Namun demikian, masalah kesenjangan yang dijelaskan di atas masih tetap ada. Berdasarkan laporan OJK antara 2015 hingga 2017 menunjukkan bahwa pengembalian investasi tahunan (ROI) dana pensiun yang dikelola dalam DPLK berada di kisaran 5.8% hingga 6.3%. Laporan OJK juga mengungkapkan bahwa para peserta adalah risk averse. Hal ini ditunjukkan oleh total alokasi dana pensiun dalam laporan bulan Mei 2018: 61.14% dialokasikan dalam deposito; 31,2% dialokasikan dalam obligasi dan surat hutang; 3.75% dialokasikan dalam reksa dana dan sekuritas yang didukung aset; 3.88% dialokasikan dalam saham; dan sisanya ada di alokasi lain berupa tanah dan bangunan.
Dapat dikatakan bahwa, kebanyakan peserta program dana pensiun cenderung lebih ke arah alokasi yang sangat konservatif. dengan eksposur saham di bawah 20% dari dana pensiun. Hal ini bisa dipahami karena, portofolio dana pensiun dengan persentase alokasi saham yang lebih tinggi dapat dengan mudah kehilangan nilai sampai dengan 25% atau lebih pada saat terjadi penurunan pada nilai pasar modal yang parah.

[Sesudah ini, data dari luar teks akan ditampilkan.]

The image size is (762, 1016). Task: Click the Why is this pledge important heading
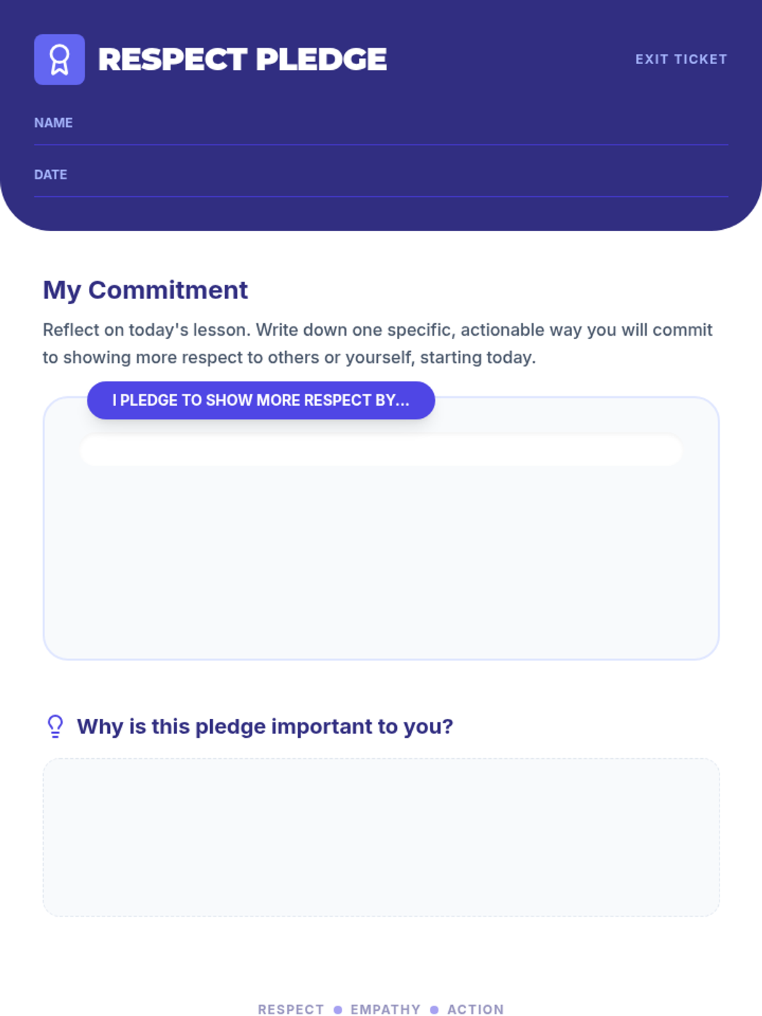(265, 726)
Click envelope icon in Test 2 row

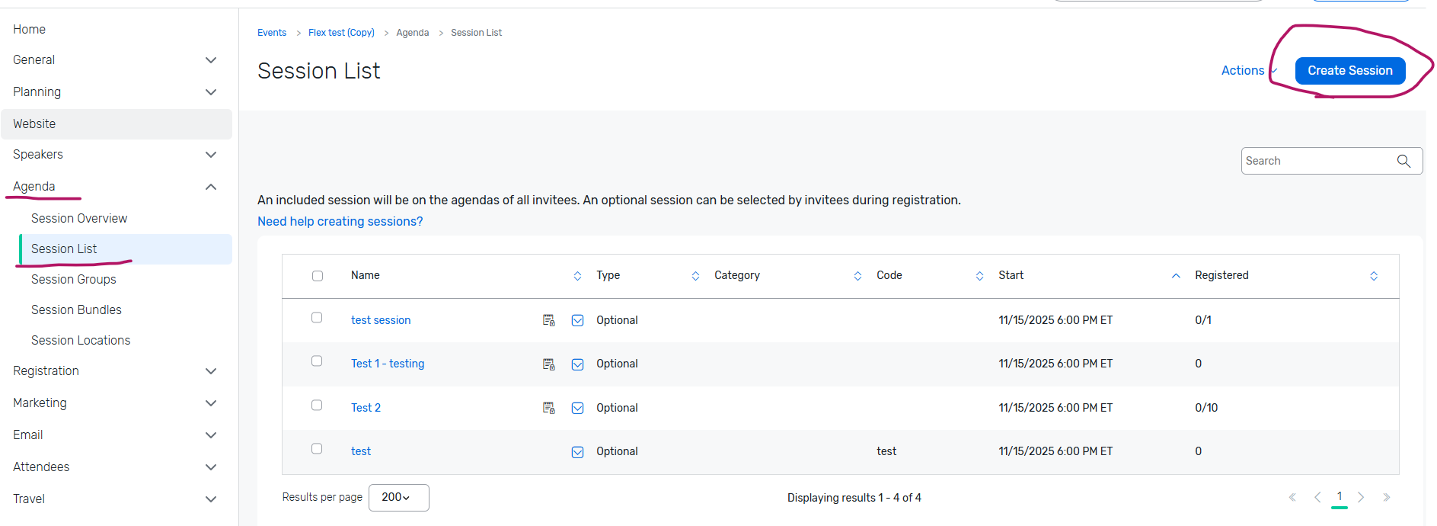(578, 408)
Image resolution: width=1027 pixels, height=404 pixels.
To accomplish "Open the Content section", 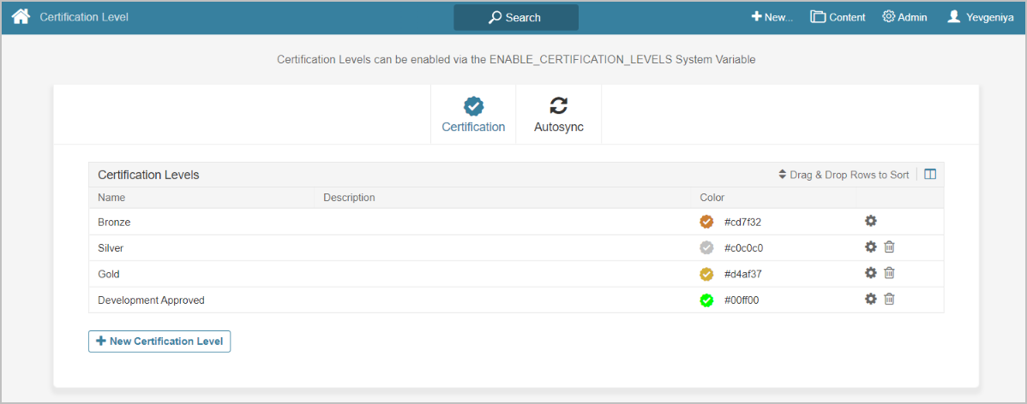I will coord(838,17).
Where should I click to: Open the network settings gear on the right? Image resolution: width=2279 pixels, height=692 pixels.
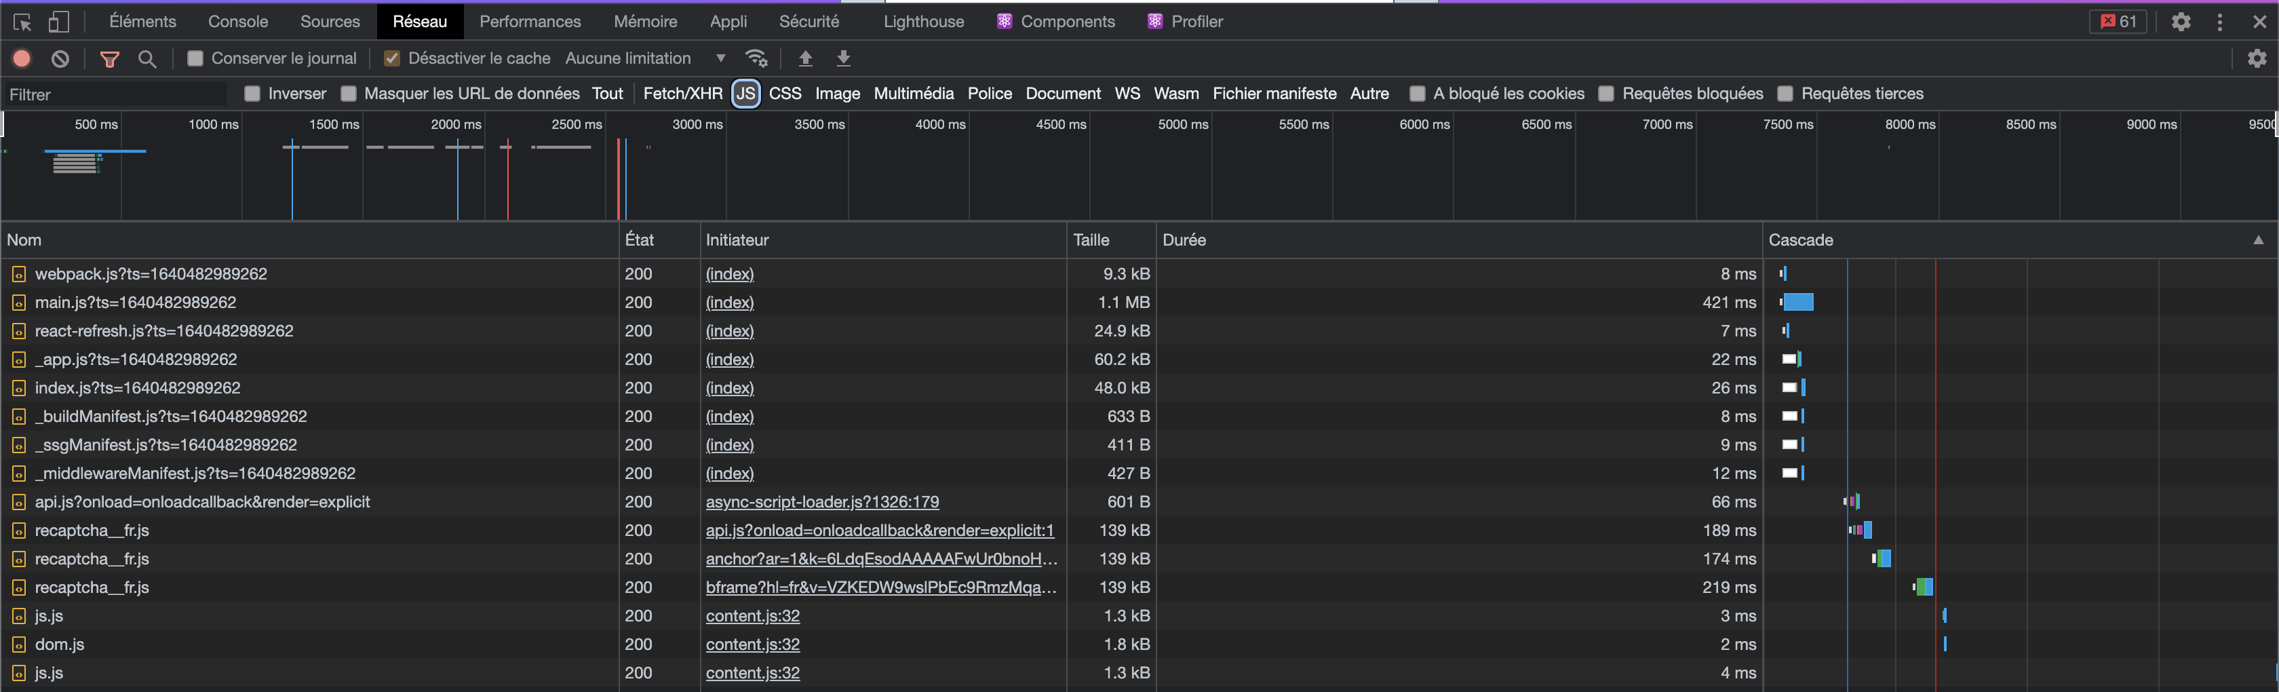click(x=2257, y=58)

Tapi, dana pensiun perlu tumbuh, sambil harus aman!
Di negara-negara di mana kondisi industri pensiun sudah lebih berkembang, peserta dana pensiun memiliki lebih banyak pilihan yang ditawarkan oleh pengelola dana pensiun, yang paling popular adalah Target Date Fund (TDF).

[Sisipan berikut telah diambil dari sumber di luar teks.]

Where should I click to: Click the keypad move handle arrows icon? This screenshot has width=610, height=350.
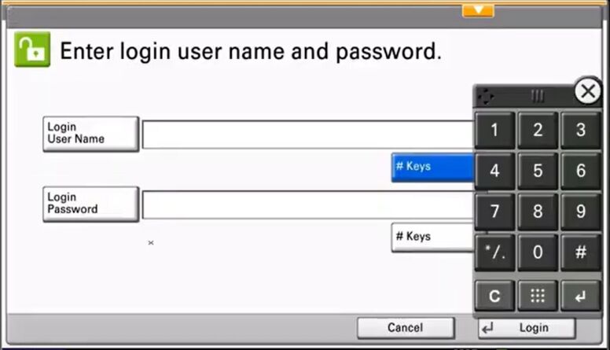click(x=485, y=96)
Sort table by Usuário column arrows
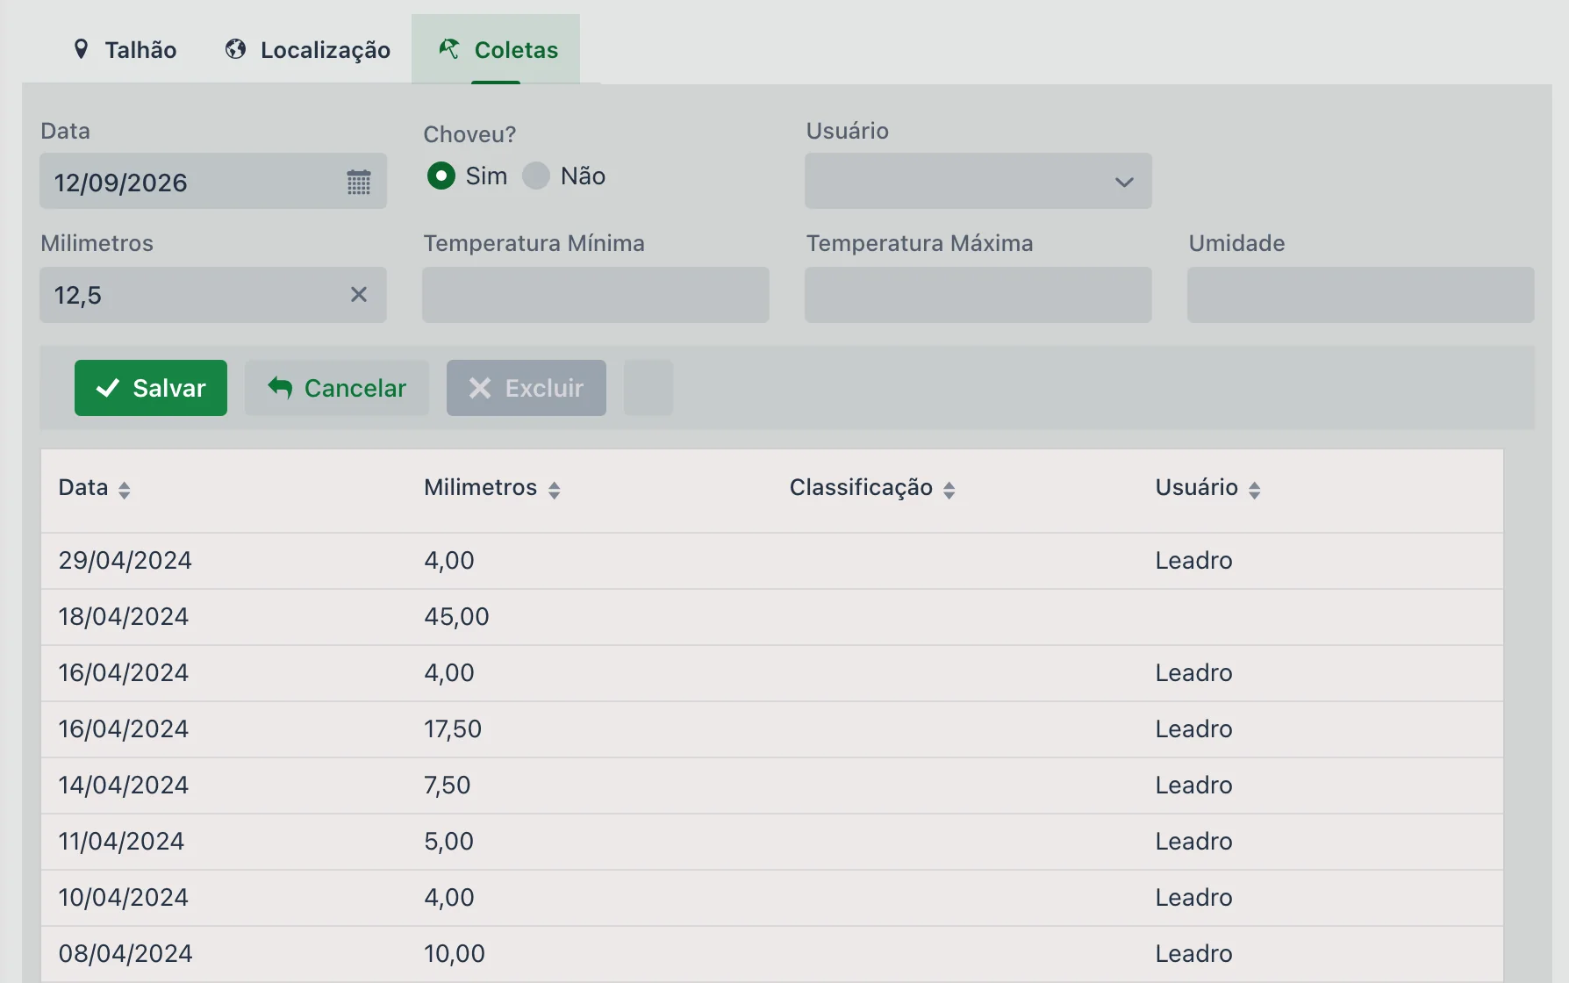 1255,490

TDF, kadang-kadang juga disebut sebagai life cycle fund, yaitu pengelolaan dana yang menggabungkan berbagai strategi investasi ke dalam satu dana kelolaan. Konsepnya adalah bahwa peserta dana pensiun, berdasarkan tanggal target pensiun mereka, dapat dengan mudah memilih satu dana kelolaan dengan beragam alokasi aset yang akan dikelola untuk mereka selama seumur hidup. Alokasi aset dan investasi di dalam TDF akan menyesuaikan seiring waktu. Dana tersebut disusun untuk memenuhi kebutuhan hidup pada suatu saat di masa depan pada masa pensiun. Toleransi risiko TDF lebih agresif pada awal-awal usia produktif, kemudian seiring waktu menjadi lebih konservatif ketika mendekati tanggal target obyektifnya. Tanggal target obyektif ini biasanya adalah tanggal memasuki masa pensiun, bisa juga sebelumnya atau setelahnya, tidak mengikat.

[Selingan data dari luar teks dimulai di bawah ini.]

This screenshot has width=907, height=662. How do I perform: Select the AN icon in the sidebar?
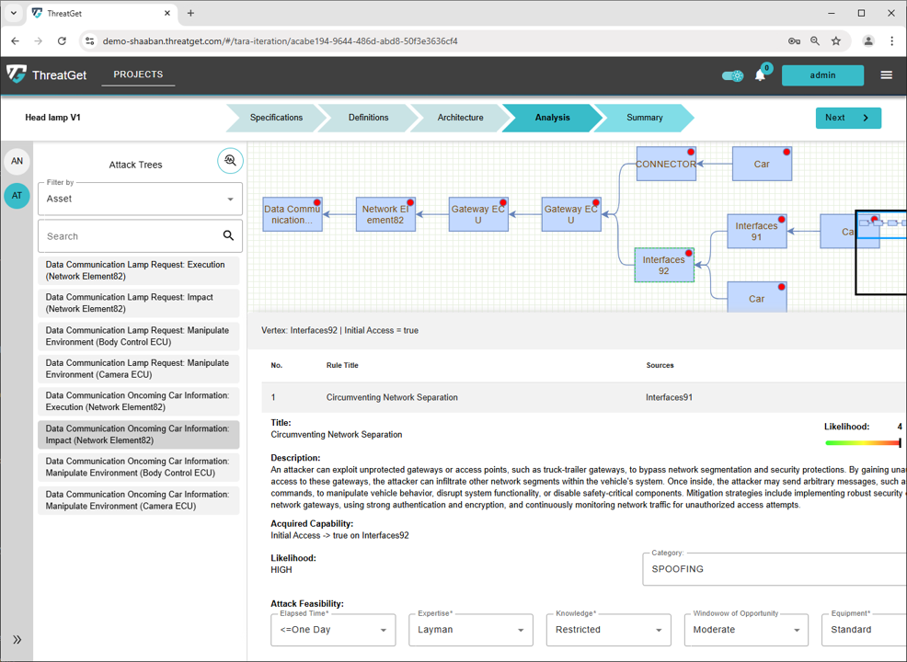pos(17,161)
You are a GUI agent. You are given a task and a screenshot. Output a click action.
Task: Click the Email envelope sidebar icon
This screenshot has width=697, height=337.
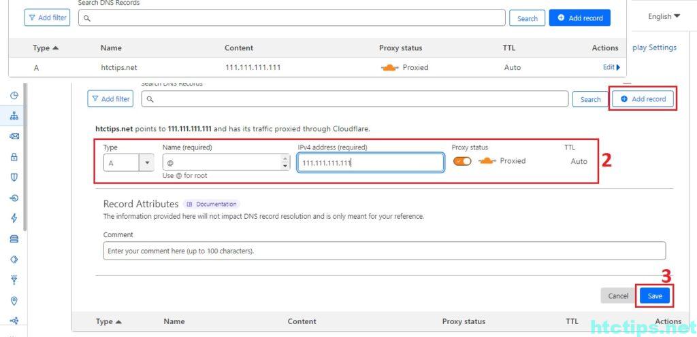pos(14,137)
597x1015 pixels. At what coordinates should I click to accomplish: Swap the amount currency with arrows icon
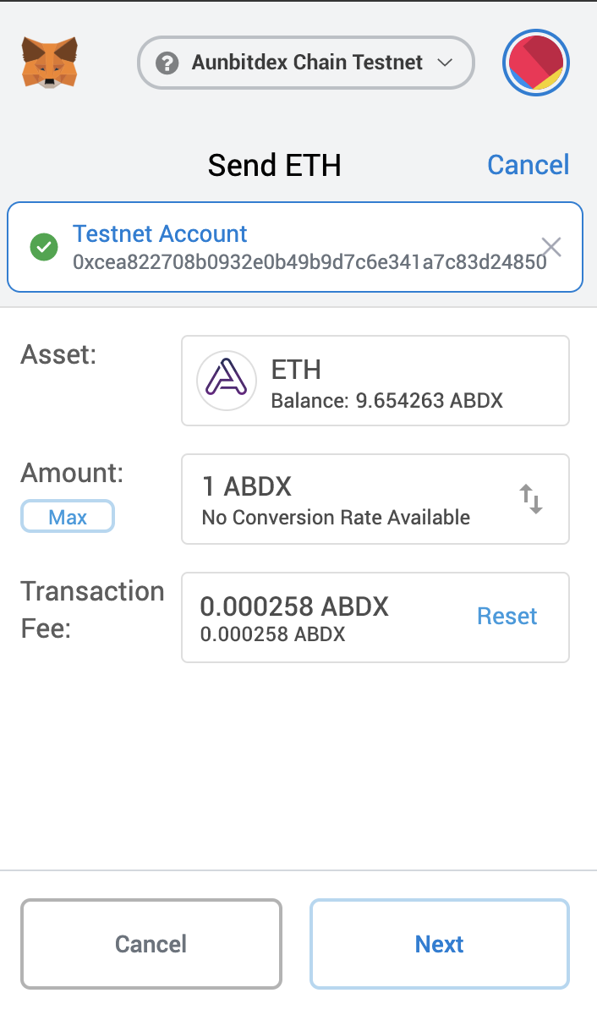(x=530, y=499)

Di U.S., lebih dari $700 miliar diinvestasikan dalam TDF pada akhir 2014. Sebuah studi oleh Aon Hewitt dan Financial Engines, dari 425 ribu peserta dana pensiunnya U.S., 401 (k), dari tahun 2006 hingga 2010 menemukan bahwa mereka yang menggunakan TDF memiliki imbal hasil rata-rata per tahun yang lebih tinggi.
Peserta dana pensiun yang mengelola alokasi dana sendiri memiliki portofolio yang jauh lebih berisiko karena mereka tidak menyeimbangkan secara aktif portofolio mereka. Pada saat krisis tahun 2008, sebagian dari peserta dana pensiun yang panik selama crash, membuang proporsi saham di portofolio mereka sampai habis, sehingga kehilangan kesempatan pada saat pasar rebound di tahun 2009.
Sebaliknya, setelah pasar melemah, TDF justru membeli lebih banyak saham murah untuk mempertahankan alokasi aset sebagaimana yang telah direncanakan.
 Di Indonesia, hingga saat ini, belum ada DPLK yang menawarkan TDF kepada peserta dana pensiun. Hal ini yang kemudian menjadi pertanyaan, mengapa tidak ada DPLK di Indonesia menawarkan TDF kepada para peserta pensiun?